A boiler heats treated water under pressure. Steam evaporates from this heated tank and travels to an exit pipe/supply line at or near the top of the tank. The pressure of tank determines the temperature of the steam. Most boilers for brewing operate under 15psi, which means that they are and fall under low-pressure boiler regulations, and steam at 12psi is roughly 250 degrees F (google for steam temp charts). A temperature controller maintains the temperature of the boiler and the boiler is equipped with PRVs, VRVs (Vacuum), water level high and low and temperature limit detectors.

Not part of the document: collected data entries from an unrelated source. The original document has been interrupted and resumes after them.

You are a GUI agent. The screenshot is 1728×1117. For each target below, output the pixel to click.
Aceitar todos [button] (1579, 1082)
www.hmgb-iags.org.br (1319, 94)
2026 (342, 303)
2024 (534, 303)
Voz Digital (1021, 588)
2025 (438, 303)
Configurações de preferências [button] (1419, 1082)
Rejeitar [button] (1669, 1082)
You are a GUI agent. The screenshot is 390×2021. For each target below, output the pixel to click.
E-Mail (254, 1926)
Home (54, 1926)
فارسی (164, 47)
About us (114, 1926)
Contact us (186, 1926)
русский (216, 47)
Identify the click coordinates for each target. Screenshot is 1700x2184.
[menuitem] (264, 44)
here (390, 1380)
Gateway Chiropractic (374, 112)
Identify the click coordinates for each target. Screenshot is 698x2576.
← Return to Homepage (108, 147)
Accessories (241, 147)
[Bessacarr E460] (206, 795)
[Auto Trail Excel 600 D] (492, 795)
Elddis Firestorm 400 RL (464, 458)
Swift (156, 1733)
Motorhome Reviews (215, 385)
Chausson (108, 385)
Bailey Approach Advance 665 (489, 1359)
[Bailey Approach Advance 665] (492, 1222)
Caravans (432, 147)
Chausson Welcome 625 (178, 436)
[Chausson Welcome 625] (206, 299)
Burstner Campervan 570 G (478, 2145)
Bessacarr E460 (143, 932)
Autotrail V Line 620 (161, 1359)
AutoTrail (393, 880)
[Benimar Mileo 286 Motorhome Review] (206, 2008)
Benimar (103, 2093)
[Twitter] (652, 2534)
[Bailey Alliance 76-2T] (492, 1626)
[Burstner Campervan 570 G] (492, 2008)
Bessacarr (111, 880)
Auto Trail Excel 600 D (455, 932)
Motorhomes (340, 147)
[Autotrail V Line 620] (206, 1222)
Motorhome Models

The steam follows the exit pipe to the consumer(s). The consumers either have a manual or a temperature/process controller-operated valve or both to control the inlet of steam to a jacket(s) on the vessel near the upper half of the jacket if it is a vertically positioned jacket. The jack should have a PRV and VRV. When the steam comes in contact with the wall of the jacked it dumps its heat on the jacket, condenses and falls to the bottom/low point of the jacket where a condensate outlet is located.
The condensate outlet should have a steam trap (bucket steam traps are common, reliable and cheap) - which allows condensate to pass but not steam. It is possible to operate without this, but its not particularly safe (steam exiting to work-place) and its extremely wasteful (energy loss). The trap outlet either drains to the environment, again very wasteful, or goes to a re-circulation tank which collects condensate and by a float-operated pump returns the condensate to the boiler tank.
All of these pipes and jackets should be insulated to avoid being wasteful - very wasteful - and exposing hot surfaces to flesh.
I've left out supply line condensate handling, particulate filters/traps & check valves, proper installation of all these parts, weep lines, supply & return line sizing and blow-down and periodic maintenance and testing procedures. All of this is important for safe and efficient operation of a steam boiler & system and entire books are dedicated to the science of steam - and this is just my limited knowledge.